Unfortunately, I am not aware of the existence of any such CFA. Some cameras exhibit very high IR sensitivity which is a nightmare for skin tones. (Skin has high IR reflectance, which is why IR-modified cameras render skin tones very light; same with foliage.) Shooting any standard color target, no matter how many patches, largely fails to account for this. An optimized color matrix (regardless of which optimization metric you use) is likely to lead to excessively pink skin tones, particularly under tungsten illumination (high IR energy). This is just a case of the camera "seeing" differently than we do, and profile tweaking is needed to make the skin tones look better (even though the nasty-looking pink rendering is arguably more colorimetrically accurate from the camera's point of view).
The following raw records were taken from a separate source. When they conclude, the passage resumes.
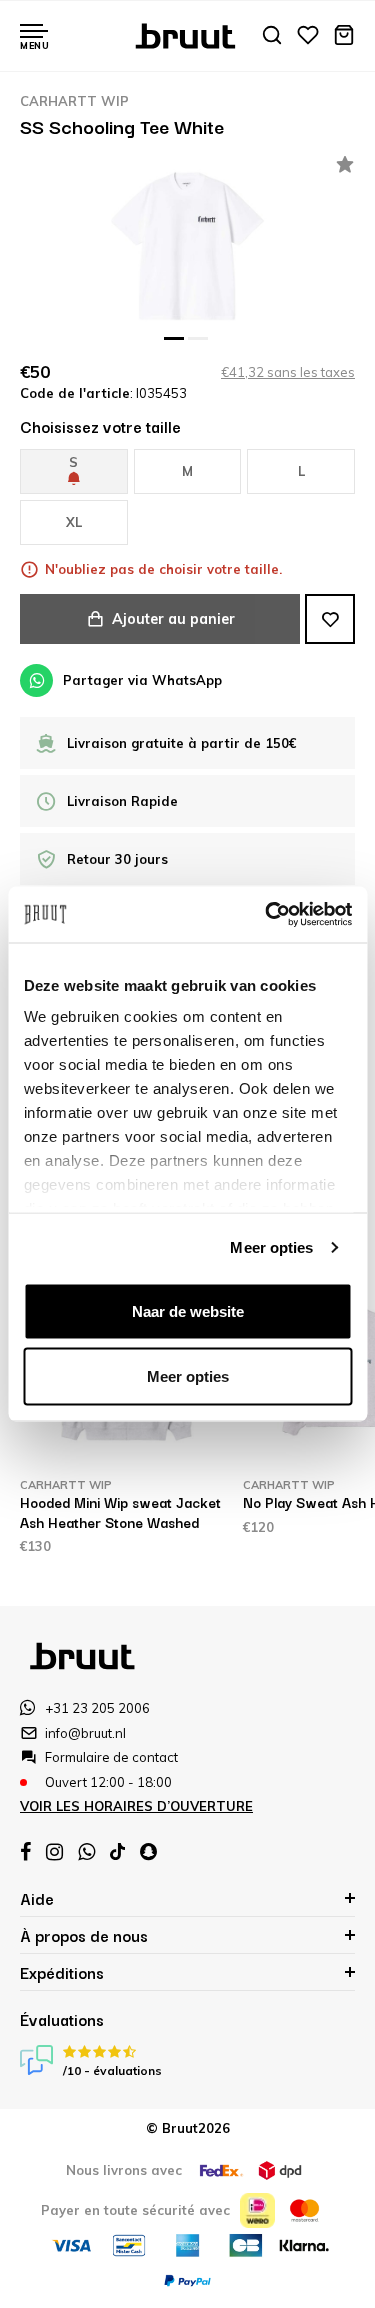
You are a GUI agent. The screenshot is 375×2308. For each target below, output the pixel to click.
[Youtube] (117, 1851)
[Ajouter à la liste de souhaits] (330, 619)
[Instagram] (54, 1852)
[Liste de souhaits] (308, 36)
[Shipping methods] (221, 2170)
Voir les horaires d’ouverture (136, 1806)
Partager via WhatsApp (142, 680)
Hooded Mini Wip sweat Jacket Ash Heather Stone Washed (120, 1512)
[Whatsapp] (86, 1852)
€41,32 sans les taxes (288, 372)
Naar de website (188, 1310)
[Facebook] (25, 1852)
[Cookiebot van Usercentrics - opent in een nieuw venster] (267, 915)
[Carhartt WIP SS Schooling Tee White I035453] (187, 246)
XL (74, 522)
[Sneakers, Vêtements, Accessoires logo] (187, 34)
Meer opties (271, 1247)
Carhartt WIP (74, 101)
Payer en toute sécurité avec (135, 2210)
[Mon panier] (344, 36)
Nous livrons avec (124, 2170)
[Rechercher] (272, 36)
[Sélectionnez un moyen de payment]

This is less of an issue with some of the more recent DSLRs.
My point about the inkjet printing was simply that the colors produced are dependent on the spectra of the (very limited number of) pigments, or perhaps I should say, pigment+paper combo. So you could, in principle, print a gazillion patches, but after you get beyond a dozen, you're not actually getting any new information.
Eric
--- On Thu, 9/11/08, edmund ronald <email@hidden> wrote:
> My feeling is that what realy makes or breaks camera color
> is the
> response of the Bayer CFA in the camera - which is clearly
> out of the
> hands of Adobe or anyone else. If the CFA is badly matched
> to human
> vision or has spikes then a calibration may work on a
> target but that
> camera will make its users unhappy. Has happened.